## REQUIREMENT
Format every row below as a JSON list of strings, with one string for each line and no blank lines.

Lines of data
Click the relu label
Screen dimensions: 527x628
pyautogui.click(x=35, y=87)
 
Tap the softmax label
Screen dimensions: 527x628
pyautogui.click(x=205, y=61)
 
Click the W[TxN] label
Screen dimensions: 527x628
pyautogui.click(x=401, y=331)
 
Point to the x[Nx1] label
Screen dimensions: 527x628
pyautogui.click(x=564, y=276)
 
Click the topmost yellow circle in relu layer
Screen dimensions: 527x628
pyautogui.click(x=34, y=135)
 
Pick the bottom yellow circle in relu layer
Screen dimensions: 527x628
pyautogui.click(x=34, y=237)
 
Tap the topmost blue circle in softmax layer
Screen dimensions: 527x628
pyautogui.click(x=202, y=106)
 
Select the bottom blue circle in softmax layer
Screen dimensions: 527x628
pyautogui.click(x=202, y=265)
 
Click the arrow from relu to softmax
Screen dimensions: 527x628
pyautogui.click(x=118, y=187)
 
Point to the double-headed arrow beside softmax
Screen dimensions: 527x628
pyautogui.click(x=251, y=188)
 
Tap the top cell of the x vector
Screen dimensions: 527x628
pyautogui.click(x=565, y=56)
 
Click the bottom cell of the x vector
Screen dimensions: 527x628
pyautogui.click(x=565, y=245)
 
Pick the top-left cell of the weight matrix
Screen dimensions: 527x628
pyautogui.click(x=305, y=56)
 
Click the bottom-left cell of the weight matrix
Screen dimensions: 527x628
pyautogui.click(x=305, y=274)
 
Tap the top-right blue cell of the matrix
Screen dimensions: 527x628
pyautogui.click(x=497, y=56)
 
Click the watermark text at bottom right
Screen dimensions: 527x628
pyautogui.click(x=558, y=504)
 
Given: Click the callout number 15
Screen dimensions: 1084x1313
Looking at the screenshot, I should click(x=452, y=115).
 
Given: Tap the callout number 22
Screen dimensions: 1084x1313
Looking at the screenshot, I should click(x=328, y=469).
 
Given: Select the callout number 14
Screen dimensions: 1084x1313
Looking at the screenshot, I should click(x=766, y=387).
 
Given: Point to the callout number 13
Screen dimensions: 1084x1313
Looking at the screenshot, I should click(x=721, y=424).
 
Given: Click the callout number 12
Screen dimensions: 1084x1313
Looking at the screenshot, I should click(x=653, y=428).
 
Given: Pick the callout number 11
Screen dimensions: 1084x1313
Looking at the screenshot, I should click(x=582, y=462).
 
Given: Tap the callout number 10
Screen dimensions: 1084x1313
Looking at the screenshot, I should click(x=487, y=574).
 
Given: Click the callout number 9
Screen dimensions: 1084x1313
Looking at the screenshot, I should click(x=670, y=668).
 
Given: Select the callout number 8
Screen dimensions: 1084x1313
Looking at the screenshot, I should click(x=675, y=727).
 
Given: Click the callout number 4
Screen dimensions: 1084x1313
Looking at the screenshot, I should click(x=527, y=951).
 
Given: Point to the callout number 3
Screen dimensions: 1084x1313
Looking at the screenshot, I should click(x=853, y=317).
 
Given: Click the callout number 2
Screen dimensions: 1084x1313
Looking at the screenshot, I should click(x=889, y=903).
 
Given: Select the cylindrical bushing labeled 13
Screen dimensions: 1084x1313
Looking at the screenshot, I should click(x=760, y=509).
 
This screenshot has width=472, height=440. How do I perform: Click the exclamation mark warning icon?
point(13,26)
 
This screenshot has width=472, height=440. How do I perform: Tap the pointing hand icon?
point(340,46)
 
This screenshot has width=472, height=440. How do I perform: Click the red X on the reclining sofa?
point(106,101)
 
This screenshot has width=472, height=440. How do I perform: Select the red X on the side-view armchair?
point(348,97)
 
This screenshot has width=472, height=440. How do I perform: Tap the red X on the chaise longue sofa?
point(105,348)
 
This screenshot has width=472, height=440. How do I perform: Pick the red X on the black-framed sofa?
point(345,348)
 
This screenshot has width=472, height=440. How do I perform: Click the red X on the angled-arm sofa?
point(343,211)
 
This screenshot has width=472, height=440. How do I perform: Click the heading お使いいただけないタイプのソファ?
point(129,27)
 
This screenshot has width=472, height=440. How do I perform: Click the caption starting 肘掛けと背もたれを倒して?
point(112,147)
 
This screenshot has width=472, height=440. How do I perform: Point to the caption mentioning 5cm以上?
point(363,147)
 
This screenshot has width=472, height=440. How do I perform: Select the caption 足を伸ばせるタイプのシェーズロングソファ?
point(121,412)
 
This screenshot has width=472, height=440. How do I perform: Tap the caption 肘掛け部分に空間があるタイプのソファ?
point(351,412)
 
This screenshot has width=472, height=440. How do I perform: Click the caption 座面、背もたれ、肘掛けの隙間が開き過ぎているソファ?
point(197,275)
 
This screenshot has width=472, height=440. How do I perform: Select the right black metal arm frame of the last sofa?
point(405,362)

## ANSWER TO THE TASK
[
  "Click the relu label",
  "Screen dimensions: 527x628",
  "pyautogui.click(x=35, y=87)",
  "Tap the softmax label",
  "Screen dimensions: 527x628",
  "pyautogui.click(x=205, y=61)",
  "Click the W[TxN] label",
  "Screen dimensions: 527x628",
  "pyautogui.click(x=401, y=331)",
  "Point to the x[Nx1] label",
  "Screen dimensions: 527x628",
  "pyautogui.click(x=564, y=276)",
  "Click the topmost yellow circle in relu layer",
  "Screen dimensions: 527x628",
  "pyautogui.click(x=34, y=135)",
  "Pick the bottom yellow circle in relu layer",
  "Screen dimensions: 527x628",
  "pyautogui.click(x=34, y=237)",
  "Tap the topmost blue circle in softmax layer",
  "Screen dimensions: 527x628",
  "pyautogui.click(x=202, y=106)",
  "Select the bottom blue circle in softmax layer",
  "Screen dimensions: 527x628",
  "pyautogui.click(x=202, y=265)",
  "Click the arrow from relu to softmax",
  "Screen dimensions: 527x628",
  "pyautogui.click(x=118, y=187)",
  "Point to the double-headed arrow beside softmax",
  "Screen dimensions: 527x628",
  "pyautogui.click(x=251, y=188)",
  "Tap the top cell of the x vector",
  "Screen dimensions: 527x628",
  "pyautogui.click(x=565, y=56)",
  "Click the bottom cell of the x vector",
  "Screen dimensions: 527x628",
  "pyautogui.click(x=565, y=245)",
  "Pick the top-left cell of the weight matrix",
  "Screen dimensions: 527x628",
  "pyautogui.click(x=305, y=56)",
  "Click the bottom-left cell of the weight matrix",
  "Screen dimensions: 527x628",
  "pyautogui.click(x=305, y=274)",
  "Tap the top-right blue cell of the matrix",
  "Screen dimensions: 527x628",
  "pyautogui.click(x=497, y=56)",
  "Click the watermark text at bottom right",
  "Screen dimensions: 527x628",
  "pyautogui.click(x=558, y=504)",
  "Given: Click the callout number 15",
  "Screen dimensions: 1084x1313",
  "Looking at the screenshot, I should click(x=452, y=115).",
  "Given: Tap the callout number 22",
  "Screen dimensions: 1084x1313",
  "Looking at the screenshot, I should click(x=328, y=469).",
  "Given: Select the callout number 14",
  "Screen dimensions: 1084x1313",
  "Looking at the screenshot, I should click(x=766, y=387).",
  "Given: Point to the callout number 13",
  "Screen dimensions: 1084x1313",
  "Looking at the screenshot, I should click(x=721, y=424).",
  "Given: Click the callout number 12",
  "Screen dimensions: 1084x1313",
  "Looking at the screenshot, I should click(x=653, y=428).",
  "Given: Pick the callout number 11",
  "Screen dimensions: 1084x1313",
  "Looking at the screenshot, I should click(x=582, y=462).",
  "Given: Tap the callout number 10",
  "Screen dimensions: 1084x1313",
  "Looking at the screenshot, I should click(x=487, y=574).",
  "Given: Click the callout number 9",
  "Screen dimensions: 1084x1313",
  "Looking at the screenshot, I should click(x=670, y=668).",
  "Given: Select the callout number 8",
  "Screen dimensions: 1084x1313",
  "Looking at the screenshot, I should click(x=675, y=727).",
  "Given: Click the callout number 4",
  "Screen dimensions: 1084x1313",
  "Looking at the screenshot, I should click(x=527, y=951).",
  "Given: Point to the callout number 3",
  "Screen dimensions: 1084x1313",
  "Looking at the screenshot, I should click(x=853, y=317).",
  "Given: Click the callout number 2",
  "Screen dimensions: 1084x1313",
  "Looking at the screenshot, I should click(x=889, y=903).",
  "Given: Select the cylindrical bushing labeled 13",
  "Screen dimensions: 1084x1313",
  "Looking at the screenshot, I should click(x=760, y=509).",
  "This screenshot has width=472, height=440. How do I perform: Click the exclamation mark warning icon?",
  "point(13,26)",
  "This screenshot has width=472, height=440. How do I perform: Tap the pointing hand icon?",
  "point(340,46)",
  "This screenshot has width=472, height=440. How do I perform: Click the red X on the reclining sofa?",
  "point(106,101)",
  "This screenshot has width=472, height=440. How do I perform: Select the red X on the side-view armchair?",
  "point(348,97)",
  "This screenshot has width=472, height=440. How do I perform: Tap the red X on the chaise longue sofa?",
  "point(105,348)",
  "This screenshot has width=472, height=440. How do I perform: Pick the red X on the black-framed sofa?",
  "point(345,348)",
  "This screenshot has width=472, height=440. How do I perform: Click the red X on the angled-arm sofa?",
  "point(343,211)",
  "This screenshot has width=472, height=440. How do I perform: Click the heading お使いいただけないタイプのソファ?",
  "point(129,27)",
  "This screenshot has width=472, height=440. How do I perform: Click the caption starting 肘掛けと背もたれを倒して?",
  "point(112,147)",
  "This screenshot has width=472, height=440. How do I perform: Point to the caption mentioning 5cm以上?",
  "point(363,147)",
  "This screenshot has width=472, height=440. How do I perform: Select the caption 足を伸ばせるタイプのシェーズロングソファ?",
  "point(121,412)",
  "This screenshot has width=472, height=440. How do I perform: Tap the caption 肘掛け部分に空間があるタイプのソファ?",
  "point(351,412)",
  "This screenshot has width=472, height=440. How do I perform: Click the caption 座面、背もたれ、肘掛けの隙間が開き過ぎているソファ?",
  "point(197,275)",
  "This screenshot has width=472, height=440. How do I perform: Select the right black metal arm frame of the last sofa?",
  "point(405,362)"
]